PgmNr D189: A Drosophila Model of Essential Tremor.

Authors:
Lorraine N. Clark 1,2 ; Ronald Arias 2 ; Philip Smith 3 ; Krasimira Tsaneva-Atanasova 4 ; James Hodge 3 ; Brian McCabe 5 ; Elan Louis 6

Institutes
1) Taub Institute for Research on Alzheimer's Disease and the Aging Brain, Columbia University, New York, NY, USA; 2) Department of Pathology and Cell Biology, Columbia University, New York, NY, USA; 3) School of Physiology, Pharmacology and Neuroscience, University of Bristol, Bristol, UK; 4) Department of Mathematics, University of Exeter, Exeter, UK; 5) Brain Mind Institute, École Polytechnique Fédérale de Lausanne, Lausanne, Switzerland; 6) Departments of Neurology and Chronic Disease Epidemiology, Yale School of Medicine and Yale School of Public Health, Yale University, New Haven, CT, USA.

Keyword: neural disorder
Abstract:

Objective: To generate and characterize a Drosophila Model of KCNS2 associated Essential Tremor (ET).

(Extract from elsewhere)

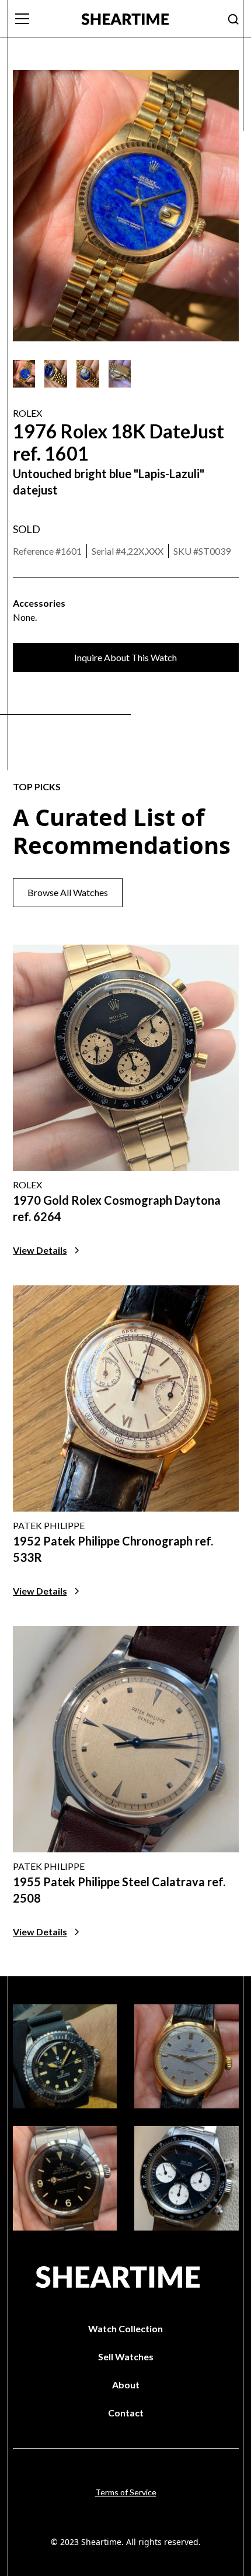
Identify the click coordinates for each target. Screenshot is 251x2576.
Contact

Background: ET is one of the most common neurological diseases, with an estimated 7 million affected individuals in the US. The most characteristic clinical feature of ET is a kinetic tremor in the hands or arms. As the disease progresses, tremor becomes more severe and more anatomically widespread (e.g., head, trunk). Recently, we identified a mutation (p.Asp379Glu) located in the pore domain of a potassium channel alpha subunit, KCNS2, in an early onset family with autosomal dominant ET. KCNS2 is highly and selectively expressed in the brain and modulates the activity of the KV2.1 (Shab) and KV2.2 (Shab related) channels.

Methods: The pBID-UAS Drosophila vector (McCabe lab) was used to express human normal KCNS2 and mutant KCNS2 in Drosophila.  Transgenic flies were crossed to a number of well-characterized lines that express and drive expression in tissue- and cell-type-specific patterns (e.g. panneuronally or motor neurons). To determine the effects of human wildtype and mutant KCNS2 on adult clock neuron activity, electrophysiology recordings were performed by using whole cell voltage-clamp. Using a Shab specific toxin we were able to isolate the Shab current which is a voltage-senstive non-inactivating potassium current. Expression of human wildtype KCNS2 caused the Shab current to become an inactivating current activating at more hyperpolarised currents. Expression of human mutant KCNS2 caused both phenotypes but to a greater extent. In addition to neuronal degeneration we also investigated the behavioral manifestations of nervous system dysfunction in the transgenic flies.

Results: Here we express human normal and mutant (p.Asp379Glu) forms of KCNS2 in Drosophila (panneuronally and restricted to subsets of neurons) and produce adult onset leg shaking, abdomen pulsations and shuddering under ether anesthetization in addition to bilateral wing elevation indicative of loss of neurons during aging. Electrophysiological recordings show expression of human KCNS2 (particularly the mutant form) switched Shab into an inactivating current which would be expected to contribute to neuronal hyperexcitability.

Conclusion: Our Drosophila model recapitulates some of the features of ET, and can now be used to advance our understanding of disease pathogenesis and to identify pathways that can be targeted for pharmaco-therapeutics for ET.